Algorithms that can predict work injuries leave interventions up to humans. Often the actions taken will not be costly upstream controls and system defenses. It’s easier and cheaper to blame the behaviors, label an individual as at-risk, and find fault with the worker with the high risk score. Algorithms are not coded to take into account Dr. James Reason’s assertion that the best way to prevent accidents is to take a system approach. Look at error traps in the workplace that lead to accidents, rather than take a personal approach and focus on human fallibility, which is inevitable.

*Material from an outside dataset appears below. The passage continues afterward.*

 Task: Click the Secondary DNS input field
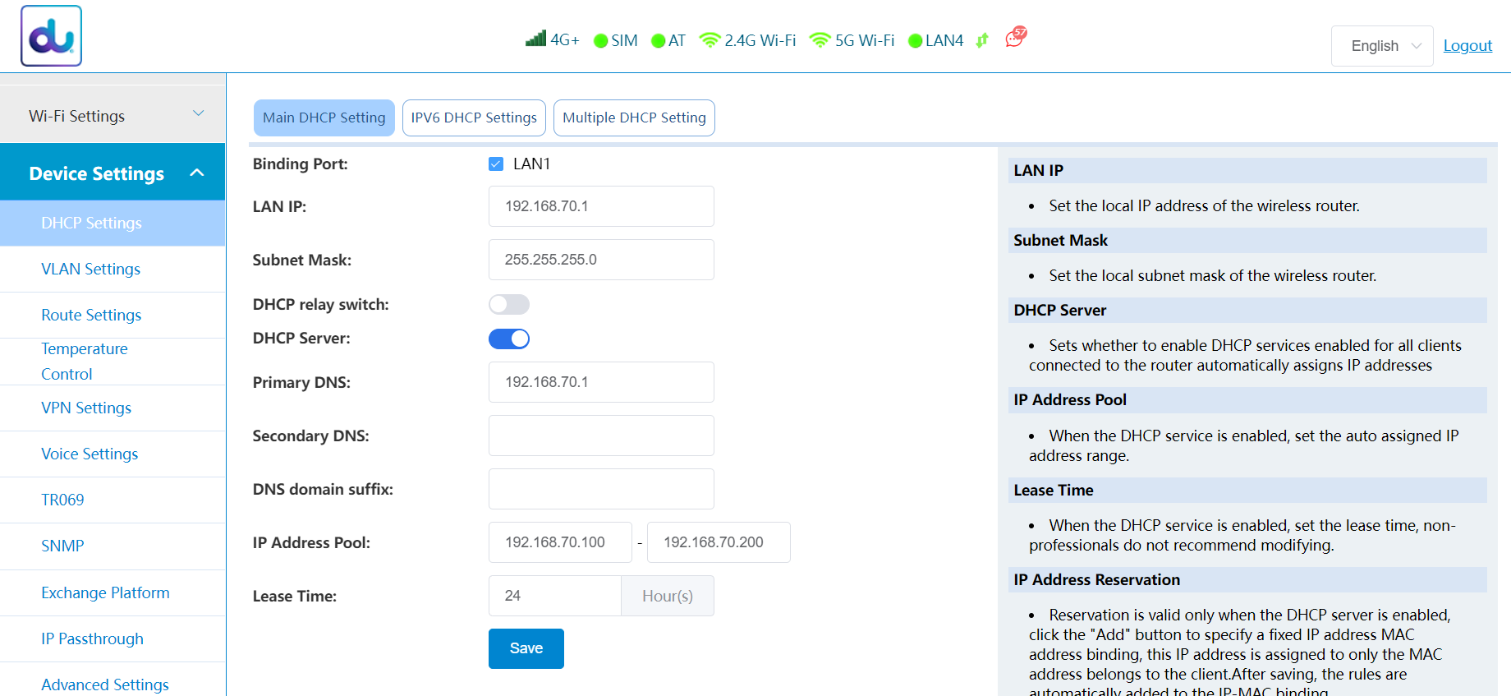601,436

Algorithms don’t take into account Dr. Dan Petersen’s belief that human error occurs not because humans are stupid or clumsy, though of course some of us are, but usually errors occur because management systems and designs and decisions have trapped workers into error. That reasoning is left for humans to digest.

Deeper causes

If a worker overexerts because they’re given a heavier workload, or rushes and slips and falls because the boss wants the job done ASAP, or if a worker takes a shortcut because the culture condones shortcuts as “the way things are done around here,” that’s not a reflection of his or her risk score based on days absent or number of traffic violations or having more than an hour commute. The root causes go deeper than that.

Algorithms, like humans, are not foolproof. As they become more and more a part of everyday life, their conclusions should be questioned. Why is that person taking shortcuts? Peer pressure? Why are they absent or tardy more? Is there a sick spouse at home? Why did their micro facial expression betray a flash of contempt for a former boss? Maybe the boss was incompetent. Maybe those positive keywords in the LinkedIn profile were snatched from a “LinkedIn for Dummies” guide.

Algorithms aren’t everything. There still is the need for human judgment and actions. Consider context, keep the bigger picture in mind. If an individual’s risk score is high, ask why. Don’t assume predictions are infallible. A useful tool, sure; the “magic bullet,” no.